Frontex yöneticisi Euronews'e yaptığı açıklamada, kendilerini bekleyen kadere rağmen bazen göçmenlerin 'boğulmamasını' sağlamanın en iyi yolunun geri dönmek olduğunu belirtti.
Frontex İcra Direktörü Hans Leijtens Euronews'e verdiği demeçte, Avrupa'ya gelen sığınmacıların sık sık insan hakları ihlalleriyle anılan Libya'ya geri gönderilmemesini dilediğini ancak kurumunun bazen 'başka seçeneği olmadığını' söyledi.
Avrupa Birliği'nin sınır ve sahil güvenlik ajansı Frontex, denizde hayat kurtarmak için yeterince çaba göstermediği gerekçesiyle insan hakları grupları tarafından düzenli olarak eleştiriliyor.
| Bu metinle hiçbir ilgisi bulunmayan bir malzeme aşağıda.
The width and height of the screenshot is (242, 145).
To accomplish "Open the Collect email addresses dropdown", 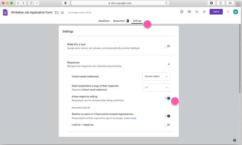I will 156,77.
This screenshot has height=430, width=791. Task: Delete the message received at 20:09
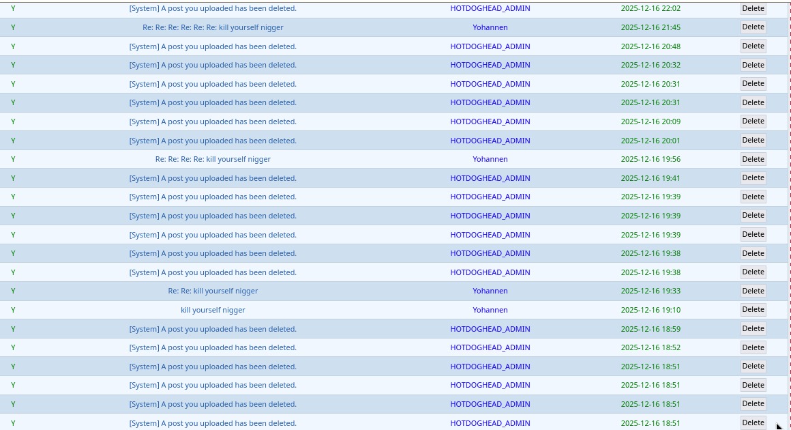[x=753, y=121]
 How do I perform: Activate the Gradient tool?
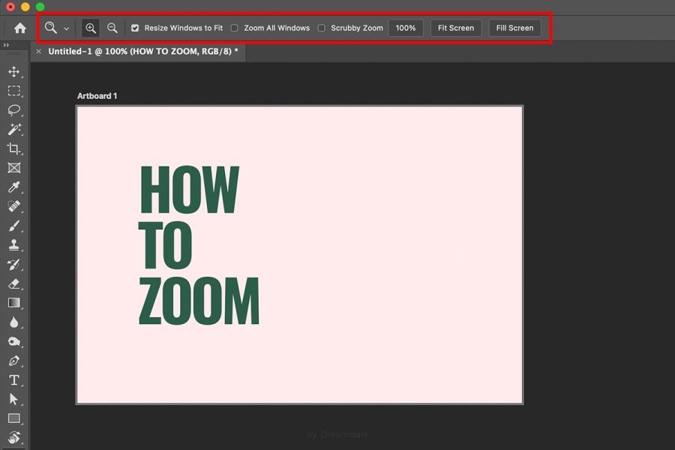(x=14, y=303)
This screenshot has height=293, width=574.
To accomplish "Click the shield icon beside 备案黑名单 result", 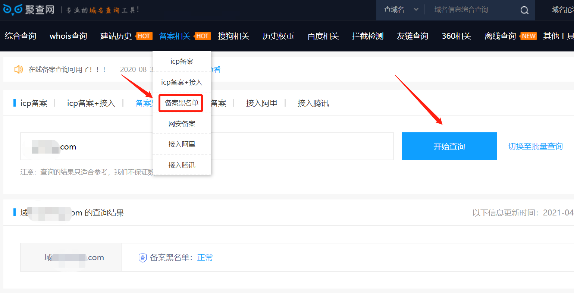I will coord(142,258).
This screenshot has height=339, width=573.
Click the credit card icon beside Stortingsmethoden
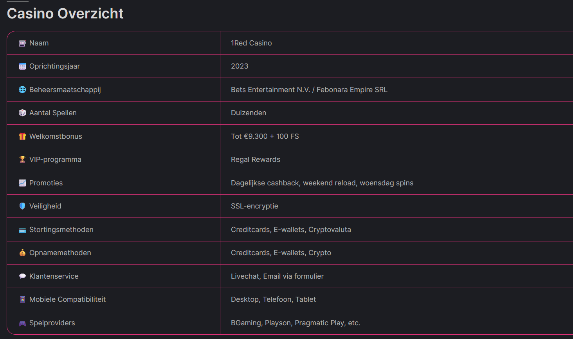tap(22, 230)
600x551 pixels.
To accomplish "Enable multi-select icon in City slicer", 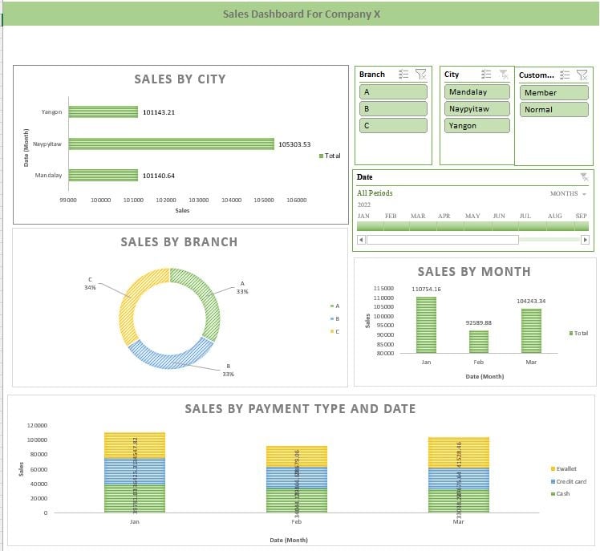I will [x=486, y=74].
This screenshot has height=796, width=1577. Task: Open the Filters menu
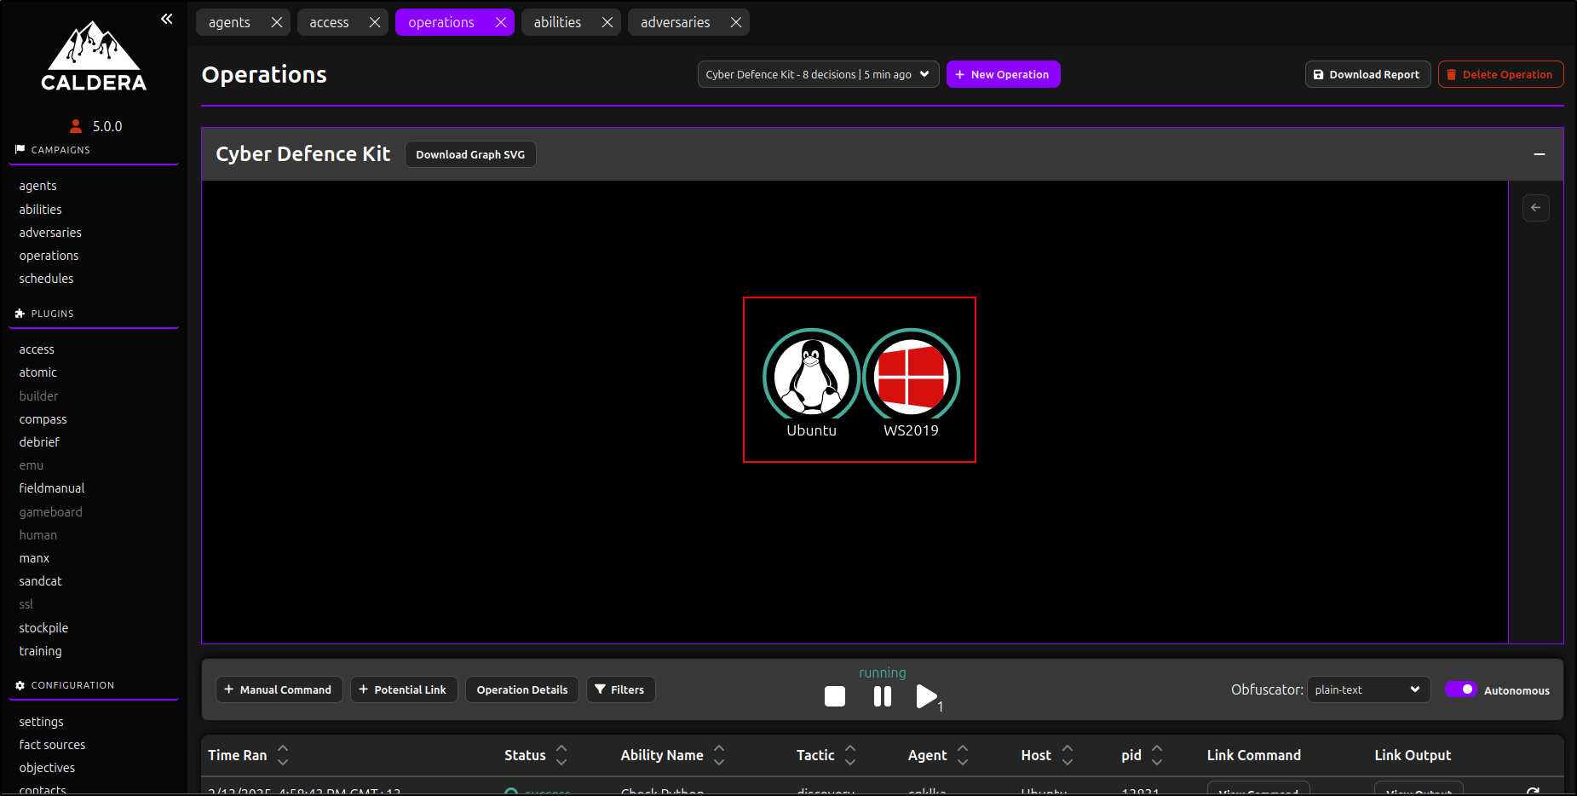[x=620, y=689]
Avrupa kıyılarına doğru ilerleyen ve genellikle ağzına kadar insanla dolu tekneleri tespit etmek için insansız hava araçları ya da uçaklar kullanıyor. Daha sonra koordinasyon merkezi uyarılıyor ve göçmen tekneleri genellikle durdurularak diğer Akdeniz kıyılarına geri gönderiliyor.
Bunların arasında, Avrupa'ya tehlikeli deniz geçişlerinin kilit çıkış noktası olan ve göçmenlere yönelik işkence dahil ağır insan hakları ihlallerinin yaygın olarak belgelendiği Libya da yer alıyor.
Göçmenlerin Libya topraklarına geri bırakıldıklarında karşılaşacakları akıbet sorulduğunda Leijtens şu yanıtı verdi: "İnsanların Libya'ya geri gönderilmesini istemiyorum. Bunu yapabilmemizin tek yolu, deniz kurtarma koordinasyon merkezini bilgilendirmek. Eğer Libya topraklarındaysa, sorumluluğu Libyalılar üstlenmelidir ve üstleniyorlar."
Leijtens kendisine sık sık Frontex'in neden tekneleri Libya'ya geri göndermek yerine tehlikede olanları kurtarma sorumluluğunu üstlenen STK'ları uyarmadığının sorulduğunu söyledi ve şu yanıtı verdi: "Bu insan hayatıyla oynamam anlamına gelirdi, çünkü STK'lar yoksa koordinasyon da olmazdı, o zaman insanlar boğulabilirdi."
Frontex yöneticisi Euronews'e yaptığı açıklamada, kendilerini bekleyen kadere rağmen bazen göçmenlerin 'boğulmamasını' sağlamanın en iyi yolunun geri dönmek olduğunu söyledi: "Ben bu sorumluluğu alamam. Dolayısıyla, her ne kadar insanların Libya'ya geri gönderilmesinden hoşlanmasam da, eğer bir seçim yapmam gerekirse, hayat kurtarmamayı hayat kurtarmaya tercih ederim."
'Ekosistemin bir parçası'
Tehlike altındaki sivilleri arama ve kurtarma sorumluluğunu üstlenen STK'lar, AB üye ülkelerinin ciddi düşmanlığıyla karşılaşmakta.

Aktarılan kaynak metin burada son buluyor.